Selling A Dream

Thanks to some digging by njspotlight we find what the lottery asset lie cost New Jersey taxpayers.

…fees totaling $33.89 million that were paid to Bank of America for its consulting services on the Lottery initiative were not previously disclosed by the state Department of Treasury. What’s more, these were not fees paid as a commission but for time and work spent on completing the project.

NJ Spotlight learned of the payment earlier this week after being provided with documents from Treasury in response to a public-records request.

……

While the transfer did not result in an immediate credit-rating boost for New Jersey, which has one of the lowest debt grades of any U.S. state, Treasury officials pointed to its effectiveness following the recent closing of a state refunding issue. A news release issued by the department earlier this week said the increased investor interest in state bond issues has helped to save taxpayers a total of $47 million since the transfer was enacted in July.
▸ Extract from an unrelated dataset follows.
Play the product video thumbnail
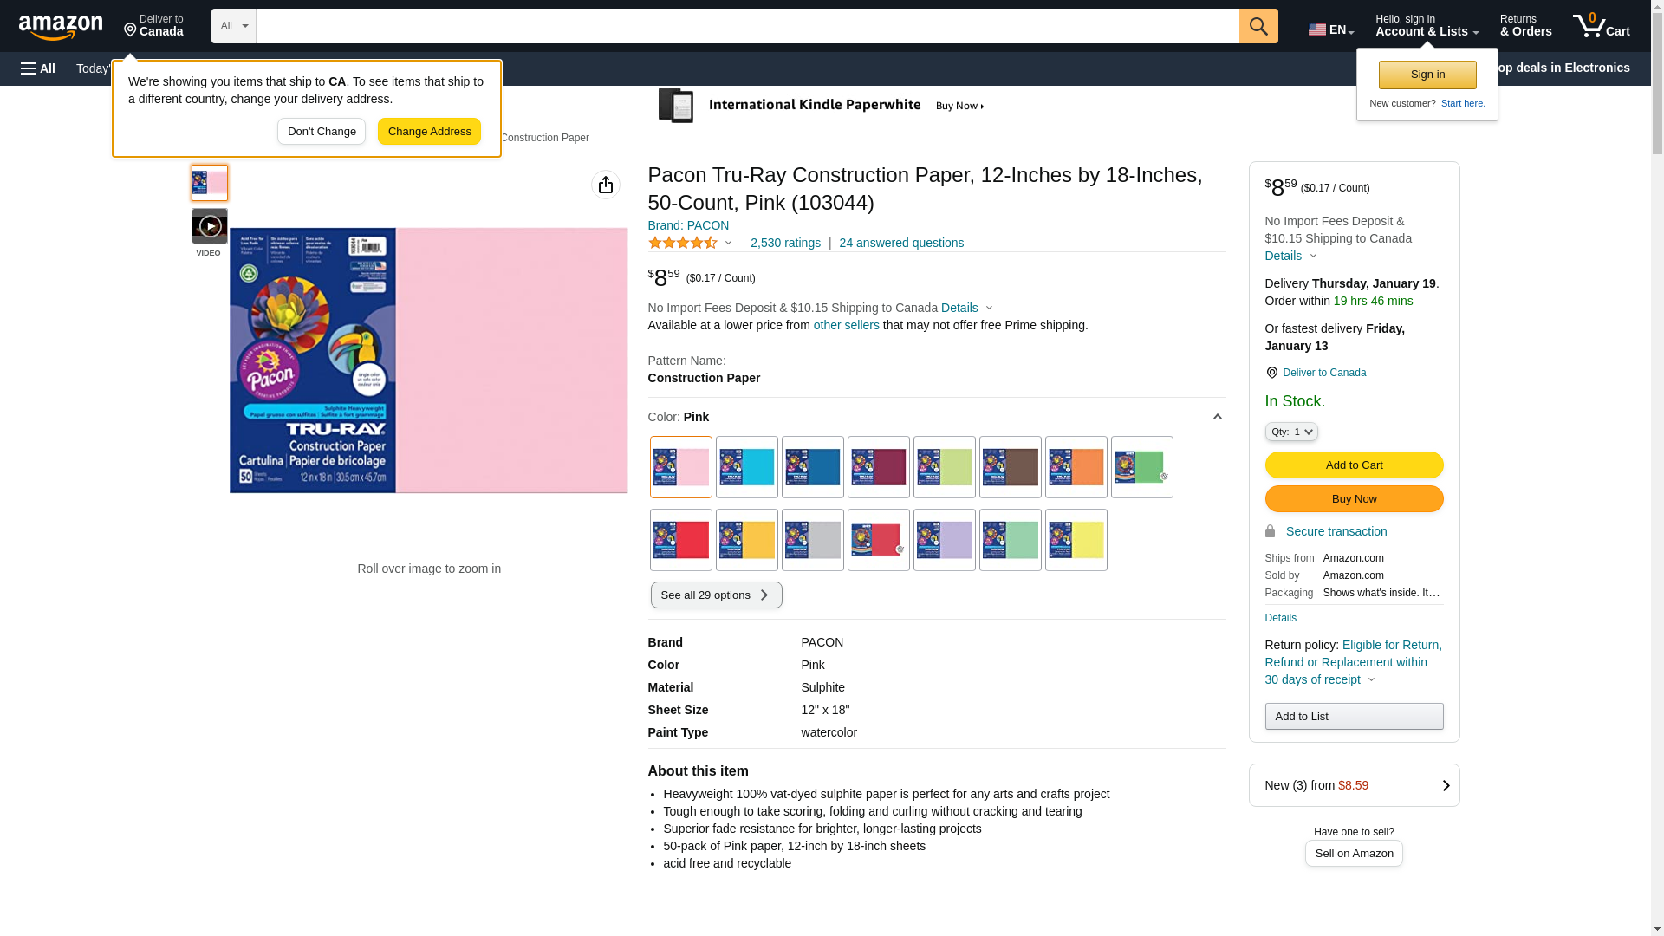 click(210, 227)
However, the market itself has another estimate on any ‘savings’….

According to governing.com:

Regardless, New Jersey’s pension situation is still very much a drain on how it is perceived in the municipal market. Moody’s Investors Service rated the bonds in the recent sale one notch below the state’s A3 rating. Moody’s said its rating for New Jersey — which is much lower than the average state rating — was weighed down by “its significant pension underfunding [and] large and rising long-term liabilities.”

That lower rating also generates a cost to taxpayers. A look at the yield on New Jersey’s bond sale compared with an Aa2-rated children’s health system in Texas last month shows that the New Jersey bonds gave investors anywhere from a half percentage point to nearly a full point higher return than the Texas ones.

 

One response to this post.

  1. Posted by geo8rge on January 14, 2018 at 7:09 pm

    $33.89 million

    What was the hours billed and at what rate and how many people? $1000/hr would be 34000 hours. Is that possible?